The idea of alternative schools for black students has emerged periodically over the last 20 years as educators struggle with ways to improve the academic achievement of some groups.

For many, it raises the spectre of racial segregation in U.S. schools, but James, who was born in the Caribbean and is a former Regent Park youth worker, says it’s not the same thing.

"Do we consider Catholic schools as segregated? No, we think there have been some benefits to them," he said in an interview yesterday at York, where he is the university’s affirmative action director.

One of the problems with the idea is that nobody’s ever really thought through what they might look like, James said. Such a school could have black students or a black-focused curriculum, or it could focus on students understanding themselves in terms of race.

Not all activists favour the notion, however. If Canada is truly a diverse society, its schools should reflect that diversity, not fragment it with specialized schools, said Zanana Akande, president of the Urban Alliance on Race Relations.

"We live in an integrated society – at least we’re supposed to – so what we should be doing is make sure schools serve the population that’s out there," Akande said in an interview.

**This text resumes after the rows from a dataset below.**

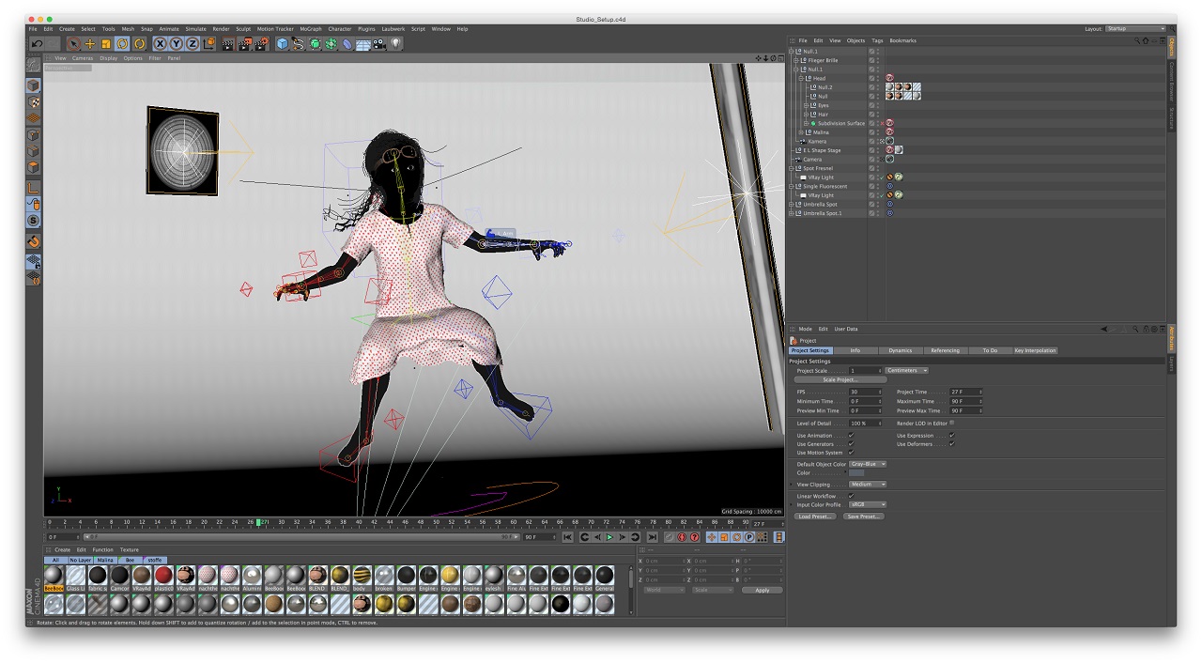The height and width of the screenshot is (663, 1202).
Task: Disable the Use Animation checkbox
Action: point(851,436)
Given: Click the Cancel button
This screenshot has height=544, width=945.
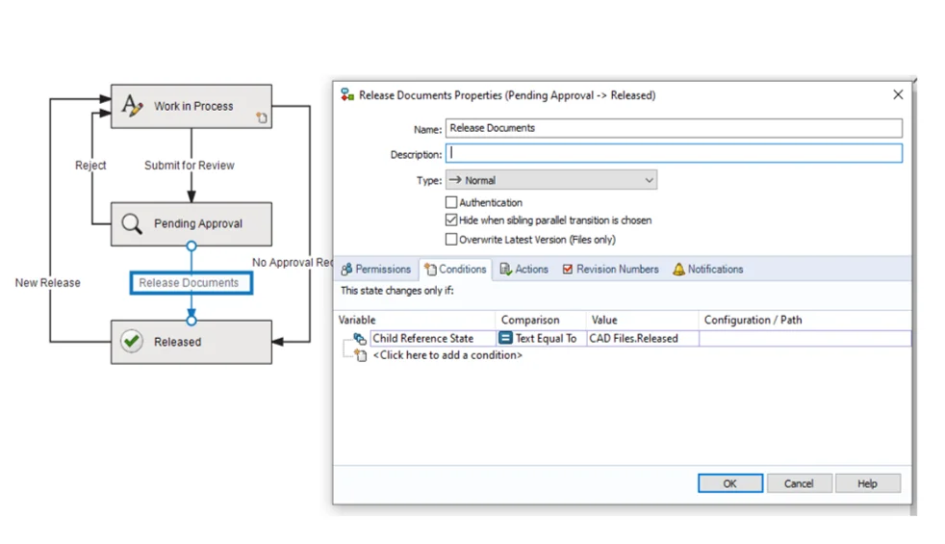Looking at the screenshot, I should (798, 483).
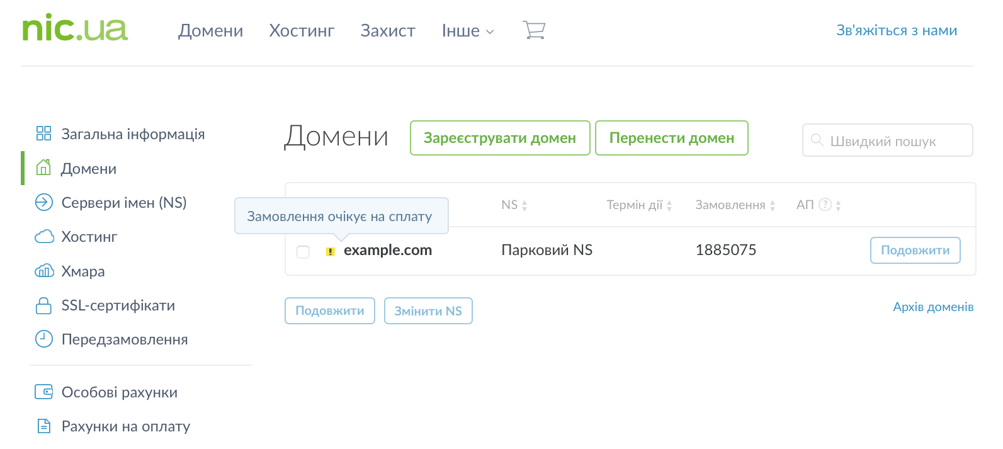1003x449 pixels.
Task: Sort the table by NS column
Action: (x=514, y=205)
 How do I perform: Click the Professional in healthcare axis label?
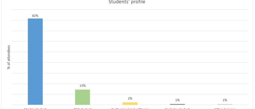coord(130,108)
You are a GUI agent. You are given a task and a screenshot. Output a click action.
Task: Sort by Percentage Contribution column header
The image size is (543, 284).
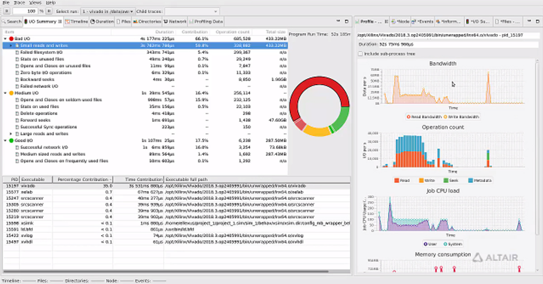[83, 180]
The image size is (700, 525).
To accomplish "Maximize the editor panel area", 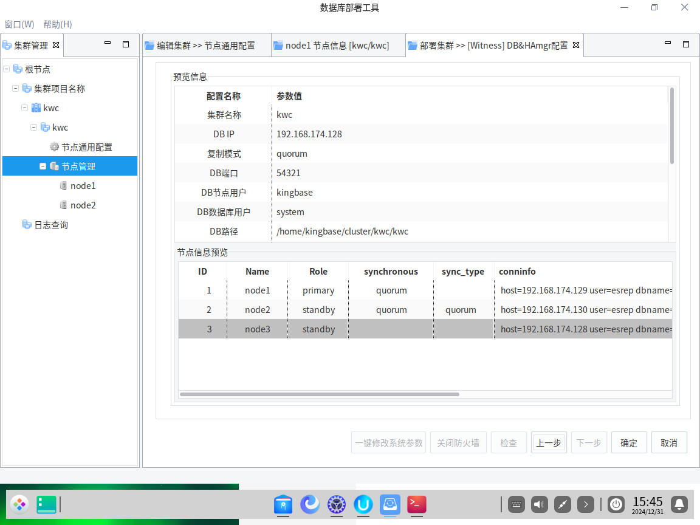I will [686, 44].
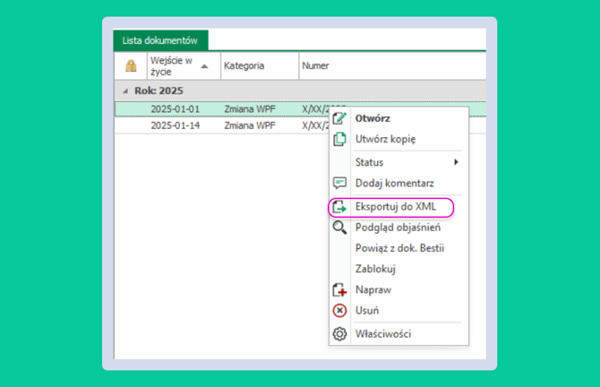Image resolution: width=600 pixels, height=387 pixels.
Task: Click the red Usuń cross icon
Action: pos(339,311)
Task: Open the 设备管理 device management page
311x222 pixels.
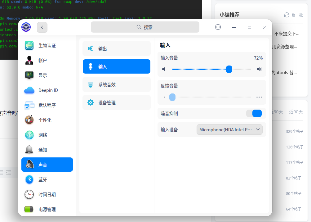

"But what we do need to do is make sure we integrate black history into the curriculum. Right now, the way we teach World War II, you’d think blacks weren’t there. You’d think First Nations weren’t there. We have to stop teaching the history of omission we teach right now."

Akande said it might be useful to run a temporary black-focused school as a research project to measure the influence of black instructors and black curriculum on student achievement, "but not as a general program, no."

Akua Benjamin, a black activist who is director of social work at Ryerson University, also sat on the town-hall panel. "We fought streaming back in the 1960s, but it seems we’re still fighting it today," she said.

"The Toronto District School Board has 80 social workers now to deal with 550 schools – that’s an outrage," she said. "We need more black teachers, more black principals and a plethora of black social workers."

The former Toronto Board of Education stopped collecting race-based statistics with amalgamation in 1997. Since then, it has collected only "student success indicators," which correlate student performance with place of birth. These statistics only capture children born outside Canada.

The student success indicators for 2001-02 showed that 54 per cent of students born in the English-speaking Caribbean had 14 credits or fewer at the end of Grade 10. (Students should have 16 credits at this point in their academic careers. Anything less than 14 is an indicator that these students could fail to complete high school within the next three years.)

The success indicators also found that 45 per cent of students born in west Africa, Central or South America were at risk of not graduating on time, as well as 39 per cent of east African students. Some 27 per cent of Canadian-born students were found to be at risk. Students born in South Asia, Eastern Europe and eastern Asia were less likely to be at risk of failing than those born here.

Toronto Star readers, who posted comments on the newspaper’s online forum, opposed the idea of alternate schools for black children by a lopsided majority.

"How is that going to promote understanding and diversity in the broader community?" wrote Jonathan Leigh of Toronto.

And not all black teens at Wednesday’s town hall felt they were "at risk" of dropping out.

"We’re not all struggling; some of us do excellent at school. I was born here, I’m not struggling, and I found the Grade 10 literacy test was no big deal," said Mark Dennis, 17, a Grade 12 student at Oakwood Collegiate.

Friend Dadrian Brown, also in Grade 12, said some black teens skip class and practise basketball in hopes of landing a sports scholarship, "but they don’t seem to realize you also need marks to get a scholarship."